What to do: With both ends included, transcribe exactly the records below from their first line to the line that contains "[Facebook] (196, 15)".

Supplied information:
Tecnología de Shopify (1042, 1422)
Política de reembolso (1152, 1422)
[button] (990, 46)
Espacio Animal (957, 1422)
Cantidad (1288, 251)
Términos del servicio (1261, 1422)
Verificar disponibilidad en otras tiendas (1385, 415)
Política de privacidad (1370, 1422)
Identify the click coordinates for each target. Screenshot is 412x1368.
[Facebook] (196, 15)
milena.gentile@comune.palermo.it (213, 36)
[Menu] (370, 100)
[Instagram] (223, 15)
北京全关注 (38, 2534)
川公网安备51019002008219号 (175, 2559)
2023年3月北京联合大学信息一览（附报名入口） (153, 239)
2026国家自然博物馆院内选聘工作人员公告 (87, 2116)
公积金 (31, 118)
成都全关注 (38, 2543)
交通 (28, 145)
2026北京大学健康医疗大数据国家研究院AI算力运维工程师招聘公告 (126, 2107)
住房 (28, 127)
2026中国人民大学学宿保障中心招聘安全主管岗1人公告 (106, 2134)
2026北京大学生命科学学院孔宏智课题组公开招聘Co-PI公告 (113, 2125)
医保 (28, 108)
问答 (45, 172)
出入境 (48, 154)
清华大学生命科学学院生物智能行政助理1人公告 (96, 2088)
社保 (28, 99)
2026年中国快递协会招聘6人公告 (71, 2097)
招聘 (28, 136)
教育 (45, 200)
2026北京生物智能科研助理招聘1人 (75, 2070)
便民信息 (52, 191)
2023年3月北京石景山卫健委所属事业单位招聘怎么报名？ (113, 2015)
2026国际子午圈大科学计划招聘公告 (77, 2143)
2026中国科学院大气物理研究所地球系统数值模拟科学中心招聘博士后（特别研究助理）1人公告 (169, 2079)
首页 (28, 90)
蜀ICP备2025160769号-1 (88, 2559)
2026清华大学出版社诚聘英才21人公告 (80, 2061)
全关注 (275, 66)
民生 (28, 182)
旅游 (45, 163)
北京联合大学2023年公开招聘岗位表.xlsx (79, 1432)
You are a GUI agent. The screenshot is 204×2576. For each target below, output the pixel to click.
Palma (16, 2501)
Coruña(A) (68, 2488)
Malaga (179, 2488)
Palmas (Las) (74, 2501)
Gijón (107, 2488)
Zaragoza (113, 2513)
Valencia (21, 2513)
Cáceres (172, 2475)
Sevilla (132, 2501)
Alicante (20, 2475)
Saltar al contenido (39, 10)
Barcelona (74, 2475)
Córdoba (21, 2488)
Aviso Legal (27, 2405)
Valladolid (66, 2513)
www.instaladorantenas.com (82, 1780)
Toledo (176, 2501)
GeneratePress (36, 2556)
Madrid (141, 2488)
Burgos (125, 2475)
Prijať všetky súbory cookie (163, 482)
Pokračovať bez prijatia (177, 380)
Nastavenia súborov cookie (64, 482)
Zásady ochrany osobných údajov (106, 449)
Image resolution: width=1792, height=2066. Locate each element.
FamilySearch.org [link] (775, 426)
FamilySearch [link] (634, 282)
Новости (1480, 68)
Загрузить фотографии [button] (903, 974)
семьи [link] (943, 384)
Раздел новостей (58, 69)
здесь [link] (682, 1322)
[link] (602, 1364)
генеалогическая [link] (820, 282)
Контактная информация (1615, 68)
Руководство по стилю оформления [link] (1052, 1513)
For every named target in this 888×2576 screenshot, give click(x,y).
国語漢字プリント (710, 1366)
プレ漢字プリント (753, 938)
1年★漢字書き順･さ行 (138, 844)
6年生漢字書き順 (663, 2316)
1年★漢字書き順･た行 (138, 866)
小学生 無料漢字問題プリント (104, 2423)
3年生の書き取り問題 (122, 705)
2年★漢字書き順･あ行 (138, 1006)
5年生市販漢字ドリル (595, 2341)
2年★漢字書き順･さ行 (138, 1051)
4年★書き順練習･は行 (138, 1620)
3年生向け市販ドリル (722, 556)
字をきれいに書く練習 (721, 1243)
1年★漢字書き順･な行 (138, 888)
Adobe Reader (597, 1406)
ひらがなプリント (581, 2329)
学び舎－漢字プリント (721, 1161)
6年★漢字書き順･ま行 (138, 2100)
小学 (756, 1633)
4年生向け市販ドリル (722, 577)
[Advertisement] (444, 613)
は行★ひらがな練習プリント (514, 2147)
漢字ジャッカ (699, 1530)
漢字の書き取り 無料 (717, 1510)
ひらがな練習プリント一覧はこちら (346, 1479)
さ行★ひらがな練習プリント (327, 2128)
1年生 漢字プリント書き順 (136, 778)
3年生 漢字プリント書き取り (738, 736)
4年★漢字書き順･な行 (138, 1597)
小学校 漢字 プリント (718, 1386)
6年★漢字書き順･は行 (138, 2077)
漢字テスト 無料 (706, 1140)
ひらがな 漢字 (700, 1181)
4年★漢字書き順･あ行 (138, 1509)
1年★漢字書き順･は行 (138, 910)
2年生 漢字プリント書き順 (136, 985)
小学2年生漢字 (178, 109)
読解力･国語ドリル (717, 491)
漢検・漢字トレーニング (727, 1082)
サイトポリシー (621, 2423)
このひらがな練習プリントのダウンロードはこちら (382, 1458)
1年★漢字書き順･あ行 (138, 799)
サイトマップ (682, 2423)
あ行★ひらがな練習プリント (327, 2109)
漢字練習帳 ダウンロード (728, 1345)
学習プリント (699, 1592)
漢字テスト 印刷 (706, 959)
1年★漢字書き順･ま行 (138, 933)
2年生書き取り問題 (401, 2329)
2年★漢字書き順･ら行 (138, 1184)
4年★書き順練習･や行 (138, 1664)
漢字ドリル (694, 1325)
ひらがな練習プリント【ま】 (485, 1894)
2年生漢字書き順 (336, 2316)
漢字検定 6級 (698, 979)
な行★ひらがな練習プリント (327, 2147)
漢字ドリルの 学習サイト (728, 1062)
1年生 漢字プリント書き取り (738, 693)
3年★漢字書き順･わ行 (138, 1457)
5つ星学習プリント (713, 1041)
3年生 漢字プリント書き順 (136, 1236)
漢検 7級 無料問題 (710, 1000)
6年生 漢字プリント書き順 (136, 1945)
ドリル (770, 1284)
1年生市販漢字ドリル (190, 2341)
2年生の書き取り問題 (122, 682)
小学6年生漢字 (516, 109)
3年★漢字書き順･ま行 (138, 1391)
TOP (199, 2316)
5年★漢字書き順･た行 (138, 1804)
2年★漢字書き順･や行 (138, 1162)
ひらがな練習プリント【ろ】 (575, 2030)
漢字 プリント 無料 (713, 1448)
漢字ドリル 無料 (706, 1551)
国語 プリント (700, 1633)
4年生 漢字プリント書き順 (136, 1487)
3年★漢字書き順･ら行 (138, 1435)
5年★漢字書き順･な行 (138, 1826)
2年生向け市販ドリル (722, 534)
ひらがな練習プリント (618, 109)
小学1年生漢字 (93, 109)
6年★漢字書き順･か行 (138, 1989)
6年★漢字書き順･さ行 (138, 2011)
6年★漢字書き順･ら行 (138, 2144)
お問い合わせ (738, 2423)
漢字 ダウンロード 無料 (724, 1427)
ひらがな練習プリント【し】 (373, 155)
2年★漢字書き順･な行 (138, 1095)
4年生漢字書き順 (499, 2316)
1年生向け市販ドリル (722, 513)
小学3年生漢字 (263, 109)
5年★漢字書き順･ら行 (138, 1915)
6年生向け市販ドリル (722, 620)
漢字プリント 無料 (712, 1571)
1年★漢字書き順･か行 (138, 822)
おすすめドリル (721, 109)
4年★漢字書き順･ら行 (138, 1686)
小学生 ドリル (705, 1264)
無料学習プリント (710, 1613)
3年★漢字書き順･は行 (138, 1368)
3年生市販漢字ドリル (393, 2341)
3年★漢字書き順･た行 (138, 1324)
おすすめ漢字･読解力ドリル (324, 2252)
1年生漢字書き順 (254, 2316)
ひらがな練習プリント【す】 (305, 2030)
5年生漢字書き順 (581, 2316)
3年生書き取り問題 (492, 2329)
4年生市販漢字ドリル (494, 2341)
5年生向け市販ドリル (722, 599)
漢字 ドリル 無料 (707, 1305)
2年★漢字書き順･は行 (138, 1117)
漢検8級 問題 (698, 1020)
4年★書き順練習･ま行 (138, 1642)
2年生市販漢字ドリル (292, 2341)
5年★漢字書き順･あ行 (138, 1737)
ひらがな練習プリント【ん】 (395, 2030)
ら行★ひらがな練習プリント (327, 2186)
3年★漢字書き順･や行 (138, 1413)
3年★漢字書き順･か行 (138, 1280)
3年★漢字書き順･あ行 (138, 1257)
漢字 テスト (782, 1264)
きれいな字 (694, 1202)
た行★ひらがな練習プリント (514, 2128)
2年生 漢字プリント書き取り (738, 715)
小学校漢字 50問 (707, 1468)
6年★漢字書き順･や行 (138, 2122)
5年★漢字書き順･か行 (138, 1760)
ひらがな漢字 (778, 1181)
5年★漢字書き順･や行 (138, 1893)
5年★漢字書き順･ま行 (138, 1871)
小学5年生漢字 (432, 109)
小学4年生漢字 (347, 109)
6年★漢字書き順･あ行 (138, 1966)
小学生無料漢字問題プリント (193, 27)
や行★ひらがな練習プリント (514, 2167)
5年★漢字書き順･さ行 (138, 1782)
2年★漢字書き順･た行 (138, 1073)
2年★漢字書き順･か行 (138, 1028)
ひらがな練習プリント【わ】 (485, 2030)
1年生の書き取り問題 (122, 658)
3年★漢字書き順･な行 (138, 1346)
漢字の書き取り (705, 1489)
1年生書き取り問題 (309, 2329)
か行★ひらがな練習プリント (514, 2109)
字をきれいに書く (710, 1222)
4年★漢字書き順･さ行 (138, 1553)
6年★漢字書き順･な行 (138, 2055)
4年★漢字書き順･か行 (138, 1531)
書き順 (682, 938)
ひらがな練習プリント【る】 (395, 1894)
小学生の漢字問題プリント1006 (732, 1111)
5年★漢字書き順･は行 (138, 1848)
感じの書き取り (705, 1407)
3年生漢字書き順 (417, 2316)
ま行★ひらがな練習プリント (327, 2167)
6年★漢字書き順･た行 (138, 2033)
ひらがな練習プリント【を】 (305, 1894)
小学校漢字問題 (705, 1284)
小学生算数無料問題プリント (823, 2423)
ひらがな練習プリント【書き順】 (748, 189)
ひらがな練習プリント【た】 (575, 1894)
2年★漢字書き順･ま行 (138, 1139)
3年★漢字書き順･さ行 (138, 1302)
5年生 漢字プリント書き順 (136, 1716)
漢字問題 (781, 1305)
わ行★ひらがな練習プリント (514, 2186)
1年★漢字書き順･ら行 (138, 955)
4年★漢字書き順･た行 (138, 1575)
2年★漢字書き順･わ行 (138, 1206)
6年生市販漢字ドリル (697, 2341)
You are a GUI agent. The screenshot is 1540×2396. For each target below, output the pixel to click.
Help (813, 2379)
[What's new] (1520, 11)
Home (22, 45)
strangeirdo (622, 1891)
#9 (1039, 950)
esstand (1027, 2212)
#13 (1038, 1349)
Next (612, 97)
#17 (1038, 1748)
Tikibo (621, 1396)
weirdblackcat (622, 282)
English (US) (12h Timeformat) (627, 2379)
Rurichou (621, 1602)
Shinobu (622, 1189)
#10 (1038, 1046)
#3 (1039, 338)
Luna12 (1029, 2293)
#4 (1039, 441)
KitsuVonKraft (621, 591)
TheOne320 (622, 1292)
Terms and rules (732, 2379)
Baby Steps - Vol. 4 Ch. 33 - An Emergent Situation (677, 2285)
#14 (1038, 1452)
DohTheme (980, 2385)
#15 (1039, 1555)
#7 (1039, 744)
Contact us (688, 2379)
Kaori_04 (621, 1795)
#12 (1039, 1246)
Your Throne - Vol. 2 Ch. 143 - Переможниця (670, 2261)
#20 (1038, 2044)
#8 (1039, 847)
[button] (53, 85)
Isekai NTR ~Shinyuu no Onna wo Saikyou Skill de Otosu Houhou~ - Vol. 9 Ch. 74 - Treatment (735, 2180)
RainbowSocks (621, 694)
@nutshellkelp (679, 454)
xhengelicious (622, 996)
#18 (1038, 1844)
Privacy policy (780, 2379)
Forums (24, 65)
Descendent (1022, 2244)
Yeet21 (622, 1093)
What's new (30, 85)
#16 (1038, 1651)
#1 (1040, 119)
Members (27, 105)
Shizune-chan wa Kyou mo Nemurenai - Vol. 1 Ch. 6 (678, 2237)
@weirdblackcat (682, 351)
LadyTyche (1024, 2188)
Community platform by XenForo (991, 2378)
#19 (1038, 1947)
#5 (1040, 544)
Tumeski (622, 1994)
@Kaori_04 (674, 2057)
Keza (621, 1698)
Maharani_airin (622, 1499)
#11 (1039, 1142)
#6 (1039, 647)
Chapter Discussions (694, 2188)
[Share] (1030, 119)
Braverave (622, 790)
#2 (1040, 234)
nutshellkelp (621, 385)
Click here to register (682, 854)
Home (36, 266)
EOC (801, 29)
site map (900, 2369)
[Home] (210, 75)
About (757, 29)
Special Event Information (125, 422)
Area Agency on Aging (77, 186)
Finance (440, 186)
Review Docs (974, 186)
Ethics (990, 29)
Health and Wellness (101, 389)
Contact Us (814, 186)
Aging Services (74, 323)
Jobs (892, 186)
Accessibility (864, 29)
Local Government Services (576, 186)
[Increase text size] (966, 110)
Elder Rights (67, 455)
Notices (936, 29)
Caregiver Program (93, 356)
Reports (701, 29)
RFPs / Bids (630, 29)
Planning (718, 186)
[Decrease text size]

The completed task:
Tecnología de Shopify (1042, 1422)
Política de reembolso (1152, 1422)
[button] (990, 46)
Espacio Animal (957, 1422)
Cantidad (1288, 251)
Términos del servicio (1261, 1422)
Verificar disponibilidad en otras tiendas (1385, 415)
Política de privacidad (1370, 1422)
Identify the click coordinates for each target. Screenshot is 412x1368.
[Facebook] (196, 15)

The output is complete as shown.